At this point, the agents decided to set off alarms, which gave Agent Vespucci the excuse to hustle her charge, “Dr. Tyler”, offstage. The two were briefly separated, and Agent Vespucci stabbed a vampire who had grabbed her. The silver knife worked rather well, although the agent did not stick around to make sure to finish killling the vampire, choosing instead to catch up with the body double, who was quite correctly shedding her disguise as soon as she was out of sight.

Various dignitaries’ security forces moved to protect their bosses, most definitely including Secretary of State Clinton’s secret service agents, who hustled her away to a helicopter on the roof, I think. The body double demanded to know what was going on, and Agent Vespucci was actually dumb enough to tell her it was vampires. She informed her fellow secret service agents (via ear bud-mic) that the Italian agent had gone insane, warned the agent to back away, and returned to her own teammates.

This was fine with Agent Vespucci, who grabbed a hotel staff jacket and made her way out of the hotel. Agent Ryan was with the real Dr. Tyler in a second floor room, and dropped the unconsious woman into the swimming pool, jumping in after to retrieve her. He then left the hotel and got into the car he’d been waiting for.

Agent Vespucci got into the car. So did Agent Luthor — after usine his own MOS skill to lock every door in the hotel room that could be locked remotely. And, miraculously, the three agents made a clean getaway with Dr. Tyler and her laptop.

Now, the doctor’s laptop had a fairly boring speech about the need to fund Doctors Without Borders. However, this was not the speech the doctor had been going to give. Nope, that was the one on the laptop Agent Vespucci had retrieved.

The new speech was about how Polycythemia vera was spreading, and urging the governments of the world to pour money into researching and fighting this disease. Lee Gold taught me what it was some years back, when she showed me a drafts of the first two novels in her Bloodslut trilogy.

I explained that it was having too much blood, or something reasonably close. A more accurate definition from PubMed Health is: Polycythemia vera is a bone marrow disease that leads to an abnormal increase in the number of blood cells (primarily red blood cells).

And with that, Ken pronounced all three PCs as survivors. All three of us were eligible to win the prize for our team by most correctly identifying the vampires’ master plan.
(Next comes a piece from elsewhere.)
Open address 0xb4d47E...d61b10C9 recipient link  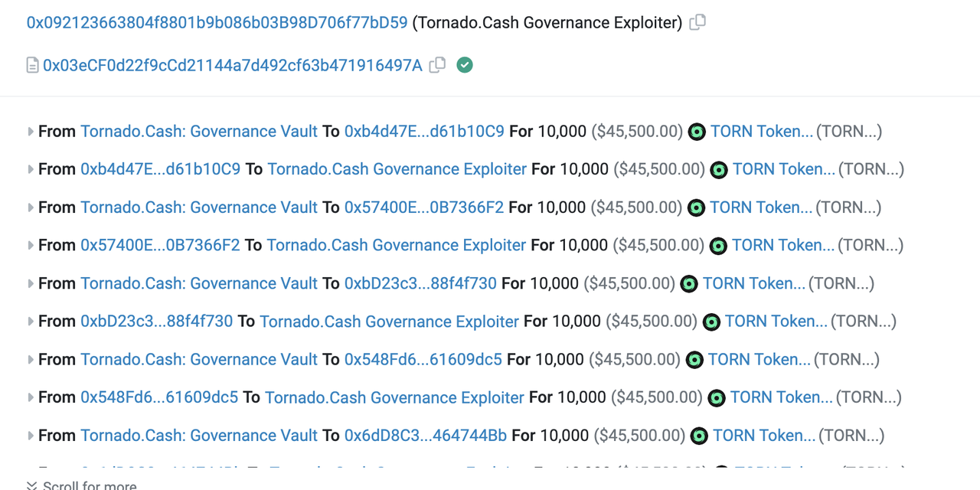click(x=424, y=132)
I took it by writing down that the plan was to infect humanity as widely as possible with Polycythemia vera, turning humans into blood cows that required regular milking by the vampires. I made a few other guesses about other things that Ken said were pretty much correct, but those weren’t related to the Master Plan.

Sunday, I collected my share of the cash prize. There is something extremely satisfying in being handed a small envelope with a wad of cash.